P.3., discussing NI14 – “very little activity is taking place based on this data, with most authorities still ‘collating’ or ‘analysing’ their data sets.”

P.10., examining integration of back office applications – vast majority have only integrated between one and five applications with their CRM.

P.10., very few have CRM’s transacting directly with back office.

P.11., over half of authorities are only partly complying with NI14.

P.13., “we draw the conclusion that many of the smaller District councils see middleware as an expensive and largely non-essential overhead that is impossible to justify.” Which I quite agree with!

P.14., with regard to Government Connect – 46% are firmly convinced that it will never shown any value!

As to the last (Government Connect), from this IT Manager’s perspective, using it continues to be a slow and agonising process, as technical issues still arise, although some process improvements in Benefits are showing. However, there are still a limited number of government departments playing the game, although they’ve been told to exploit it. If they all got on board more quickly it would really demonstrate some value!


Citizen Issues

November 8, 2009

Having twelve suppliers on Company table V7, dated 25 October 2009, I thought I was just about covered. The list provides a list of applications and their suppliers who provide solutions to measuring citizen satisfaction or even the UK government National Indicator 14 on ‘avoidable contact’.

I have now, by accident, found another approach in the USA entitled ‘Citizen Issues’, which is incidentally free, unless a municipality wants the ‘premium’ edition. The system is provided by CCD Health Systems, which supplies applications for handling root cause analysis and web-based incident reporting.

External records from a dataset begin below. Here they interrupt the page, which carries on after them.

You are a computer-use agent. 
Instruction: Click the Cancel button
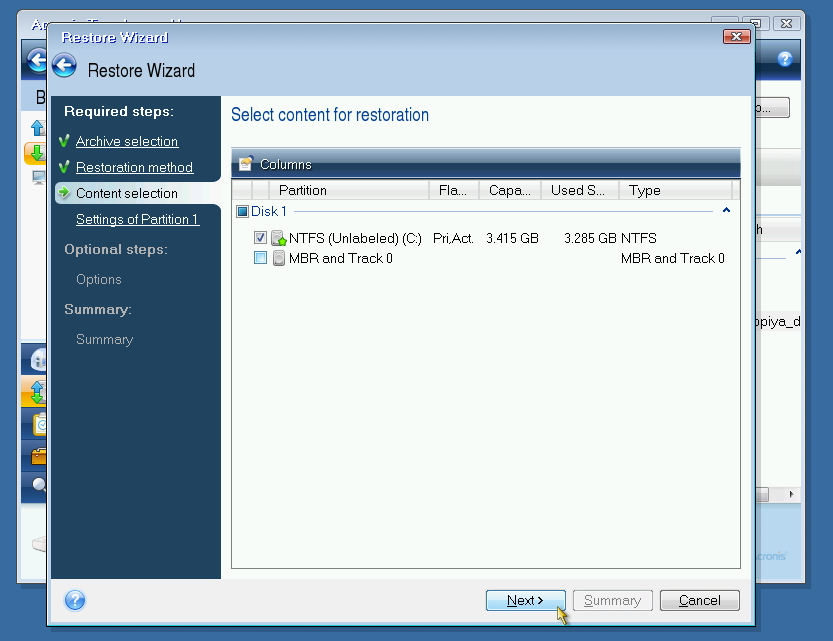pos(699,600)
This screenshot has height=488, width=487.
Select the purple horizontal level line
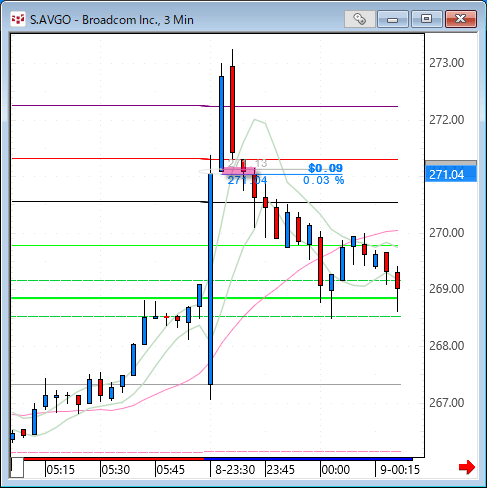[205, 106]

I’m not sure that it’s much different from some of the UK examples such as Fixmystreet and CommunityFix , but it was their focus on root cause analysis that brought me to them. I find root cause analysis a potentially useful approach to getting the best out of services when collating feedback.

So, I now have Company table V8.


USA Government Web Sites

September 27, 2009

The latest comScore review of US government web sites sees some interesting changes in usage.

From my particular point of view I’m also interested in their employment of user satisfaction as a metric. One quotation that caught my attention is that “On January 21, 2009, President Obama issued a directive stating that ‘Executive departments and agencies should harness new technologies to put information about their operations and decisions online and readily available to the public.’” I highlight the fact that “information” is required, not the seemingly obligatory “transactions”.

Perhaps the US has wised up to the Canadian observation that what citizens want is information prior to considering any transaction, and that transaction may be carried out across multiple channels in the end?

Incidentally I’ve updated my table with the latest CMetrix product, so am now at Company table V6.